Дэниэль же, наоборот, почувствовала, как в груди зажгло, сдавило, лишая дыхания. Ей не нравился синий цвет, он ассоциировался с бедой неотвратимой.
— Слезай, — скомандовал тьерд.
Девушка вздрогнула, еще сильнее сжав пальца на истертой луке. Попробовала пошевелиться, но тут же охнула, когда боль скрутила измученное тело, не привыкшее к таким скачкам.
Тъерд, стоявший рядом со скакуном, смотрел на нее, не выказывая ни единой эмоции, как и раньше пугая до дрожи.
Страшно такого злить.

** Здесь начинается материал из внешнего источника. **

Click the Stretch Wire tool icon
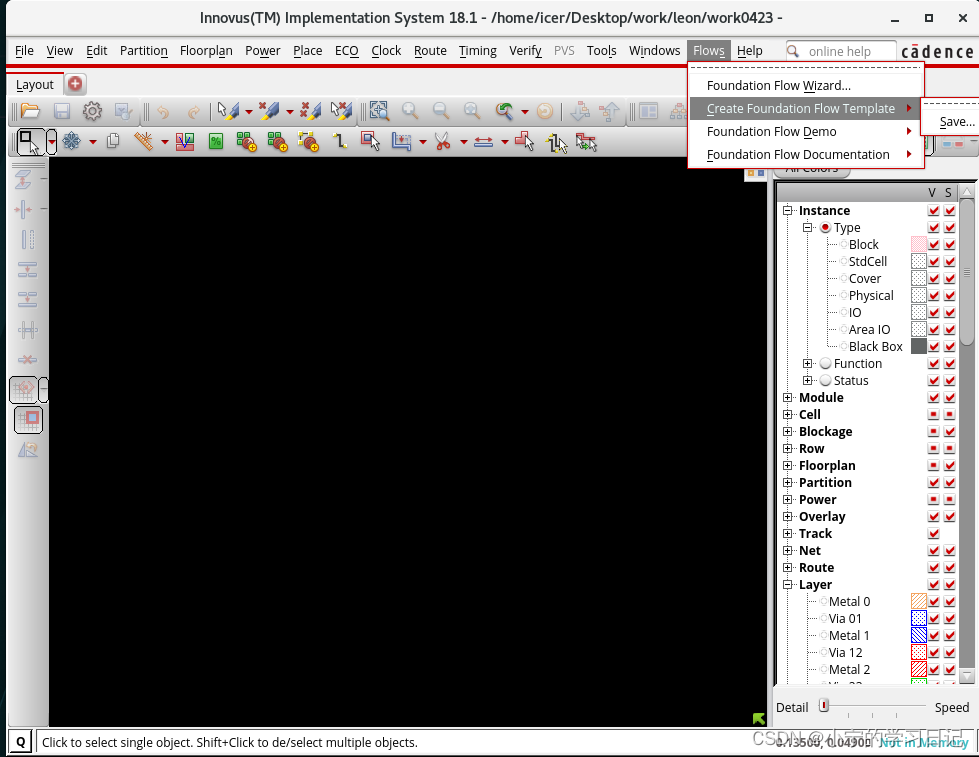The width and height of the screenshot is (979, 757). coord(484,142)
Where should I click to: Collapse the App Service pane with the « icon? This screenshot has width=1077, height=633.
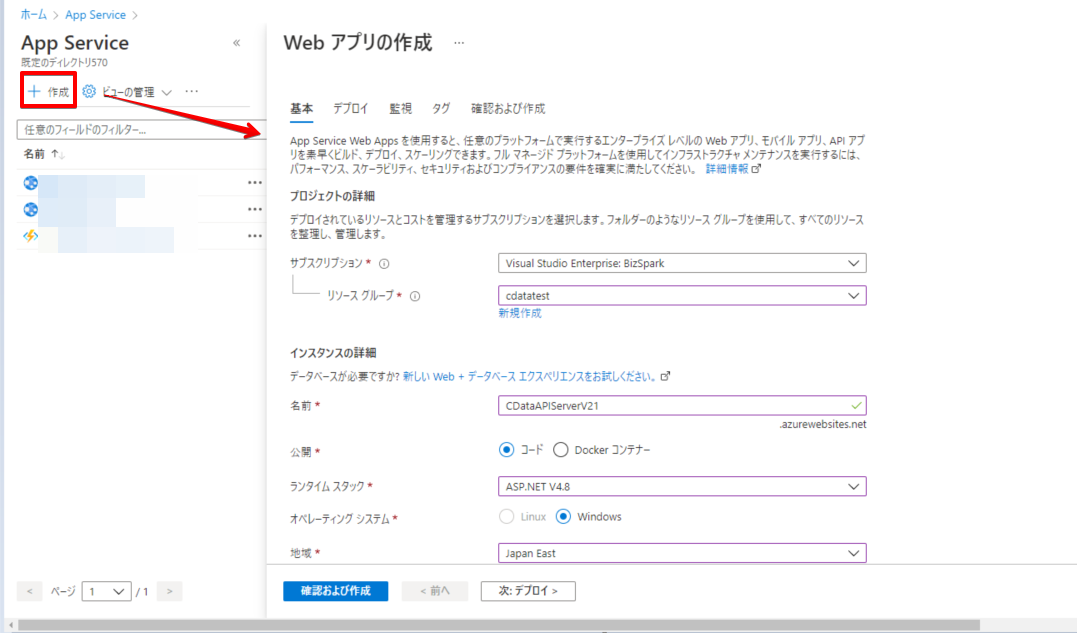tap(236, 42)
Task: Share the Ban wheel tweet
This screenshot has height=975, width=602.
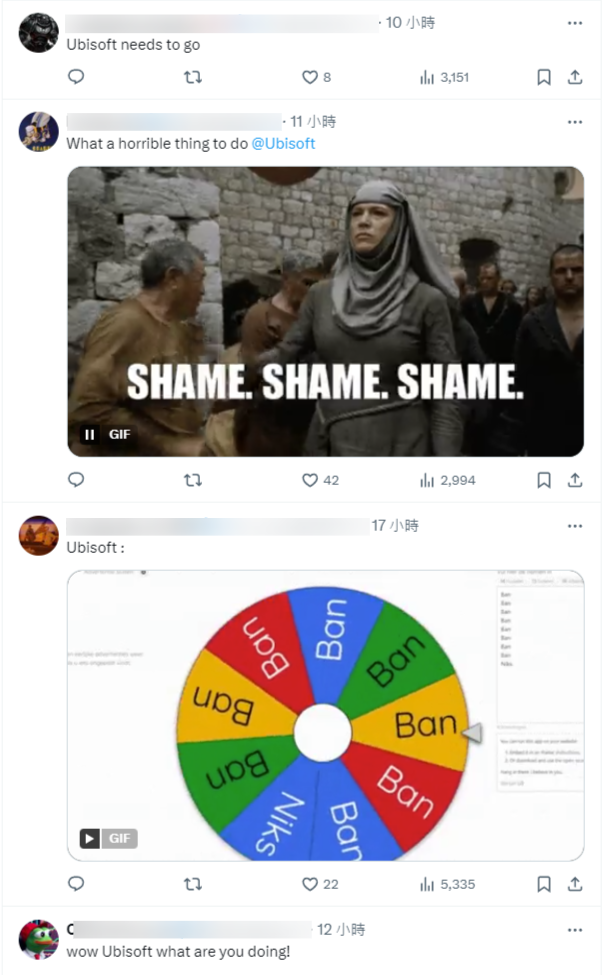Action: tap(575, 884)
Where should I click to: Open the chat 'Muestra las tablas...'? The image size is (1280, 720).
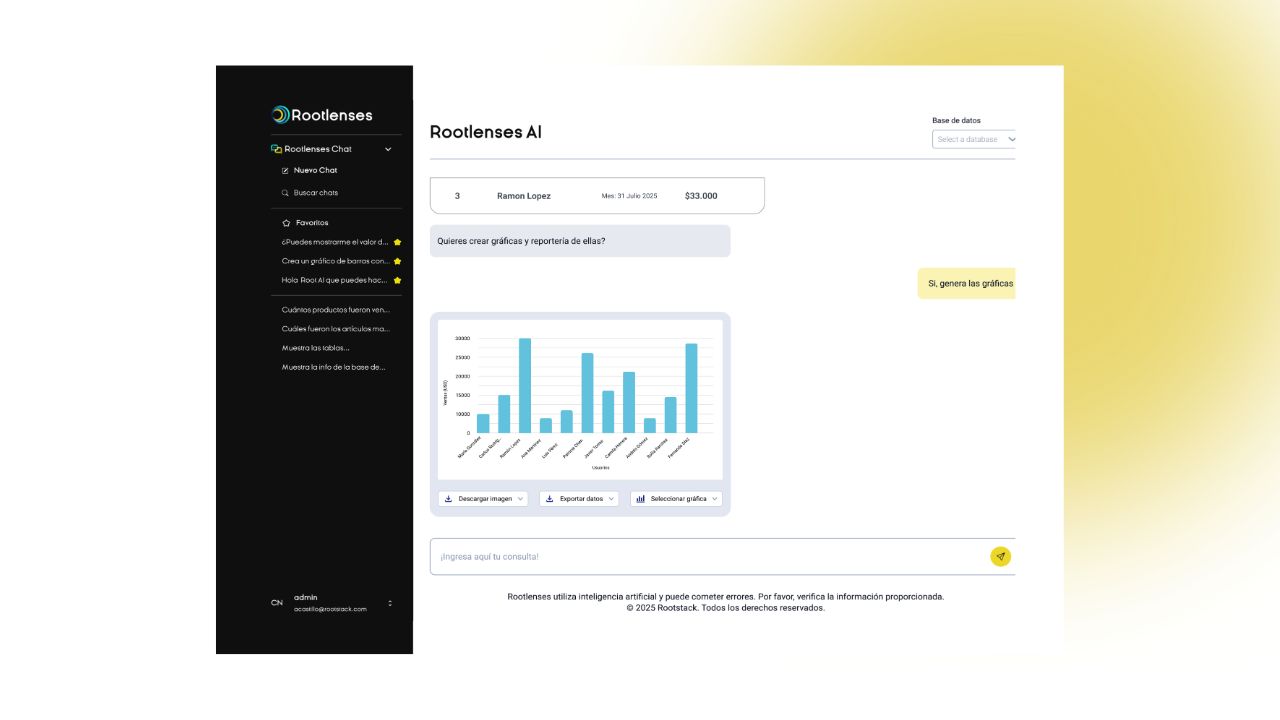pos(314,347)
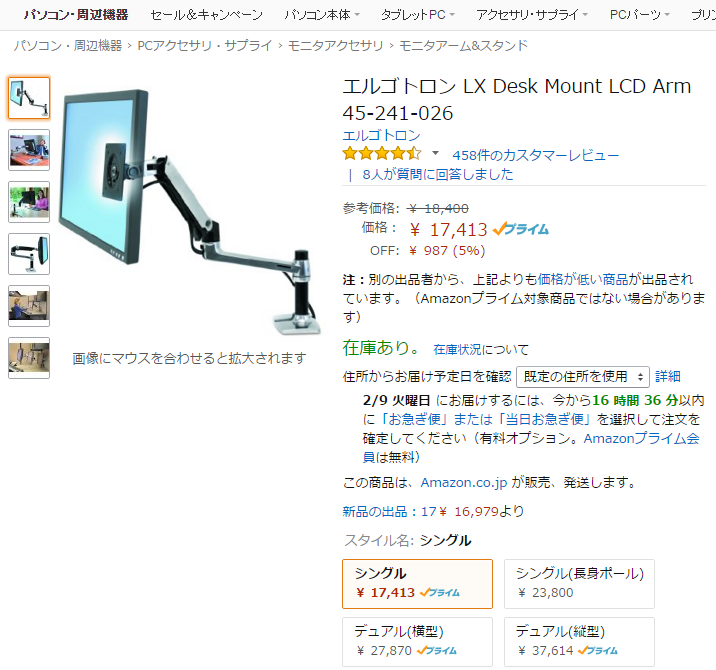
Task: Expand the パソコン本体 navigation menu
Action: pyautogui.click(x=322, y=15)
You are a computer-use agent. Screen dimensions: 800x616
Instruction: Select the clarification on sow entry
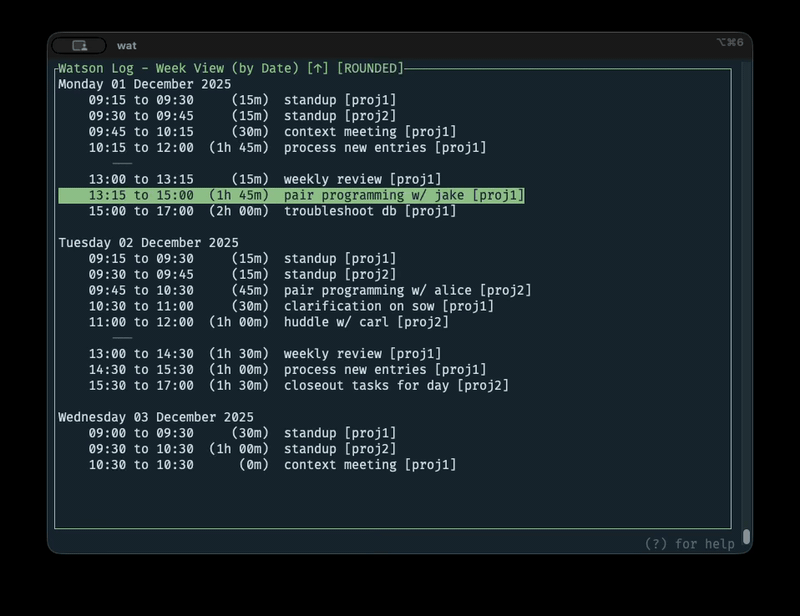click(x=290, y=306)
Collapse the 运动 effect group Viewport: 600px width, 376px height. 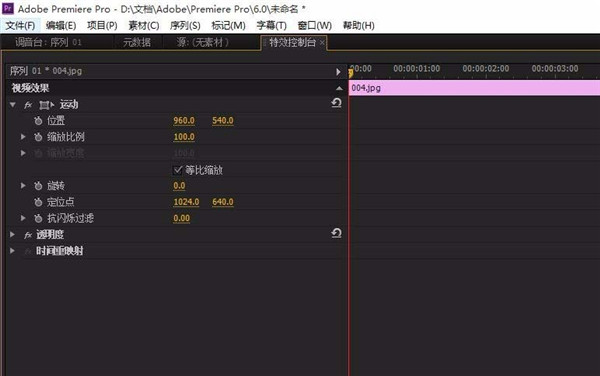tap(13, 104)
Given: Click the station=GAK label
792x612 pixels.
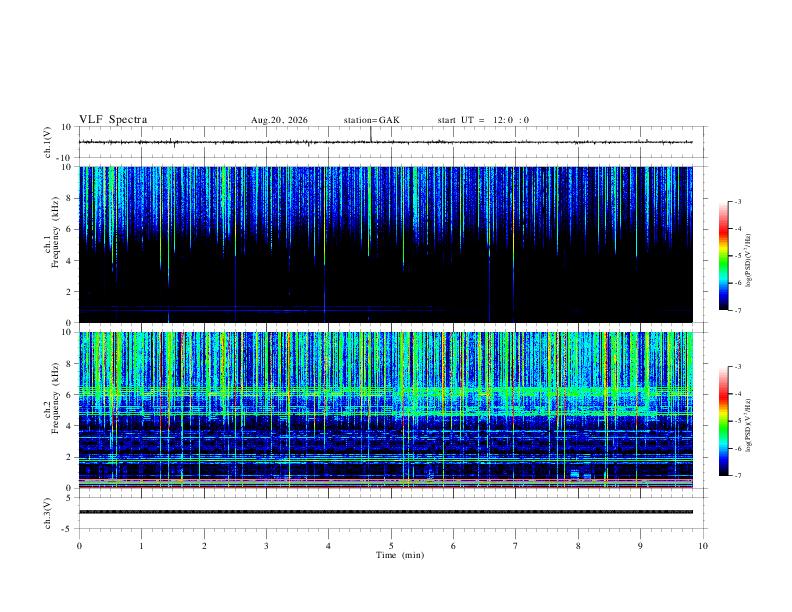Looking at the screenshot, I should click(x=371, y=120).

Хоть и не дал стреле на Смотринах пронзить ее, но умыслы у него явно не добрые, раз увез насильно, не обращая внимания на мольбы и крики отчаянные.
— Чего ждешь? — холодный тон царапнул, как игла острая.
Стиснув зубы, осторожно перекинула ногу через седло и сползла вниз, едва не ободрав живот о стремя чеканное.
От многочасовой скачки ноги задрожали и подкосились. Если бы тьерд не подхватил под руку, то осела бы прямо к его ногам, как снег зимний.
— Что еще? — впервые в голосе проявилась эмоция. Недовольство.
— Я не привыкла ездить верхом, — тихо ответила она, облизнув пересохшие губы, обветрившиеся от ветра, что всю дорогу безжалостно бил в лицо. Голос как карканье воронье, горло словно песком усыпано.
Попыталась руку его тяжелую с локтя скинуть и шаг вперед сделать, но покачнулась, не сдержав стон.
Больше он не церемонился. Рывком подвел к дереву, так что ноги не успевала переставлять.
— Сиди тут!
Спорить девушка не собиралась. Зачем? Она одна, их четверо, в глубокой чаще и ждать помощи неоткуда.
Придерживаясь рукой за темную, изъеденную временем шершавую кору, медленно сползла по стволу вниз. Опустилась на колени, и чуть не упав неуклюже, встала на четвереньки, чувствуя себя жалкой, несчастной и глубоко одинокой.
Привычные перчаточки остались в деревне, на кухне постоялого двора, где еще с утра работницей была. Впервые за много лет прикоснулась к земле, устланной мягким ковром прошлогодней хвои, села, не подкладывая ничего под себя. И тут же побежала по жилам кровь быстрей, задрожало в животе, будто мотыльки бились.
Проклятая Песнь. Радовалась, ликовала, что пробиться смогла, окаянная.
Дэниэль губы поджала в горькой усмешке. Пусть радуется. Пусть ликует. Только не долго это продлится. Не примет она эту Песнь, всеми силами отталкивать будет. Пусть уходит, не найдя отклика в душе, или жалкими крохами проскакивает. Не по пути им! Не нужна она!
Кое-как уселась поудобнее, привалившись спиной к дереву и за тъердами наблюдать стала.
Один четверку коней отвел к соседнему дереву, привязал к ветке, склонившейся чуть ли не до самой земли, и начал расседлывать, что-то тихо приговаривая и трепля по холке то одного, то другого.
Другой скользнул черной тенью между елей и вернулся обратно с ворохом веток сухих. Сделал углубление в земле, обложил его по кругу камнями, что нашел под ногами и развел маленький костер, такой, что света от него почти не было, а дыма и подавно.
Из походной сумки достал шмат мяса вяленого, флягу и хлеба серого большую краюху. В животе заурчало. С самого раннего утра маковой росинки во рту не было. Как перехватила на кухне кусок, оставшийся от вчерашней трапезы гостей дорогих, так больше к еде и не притрагивалась, наивно полагая, что спешить некуда.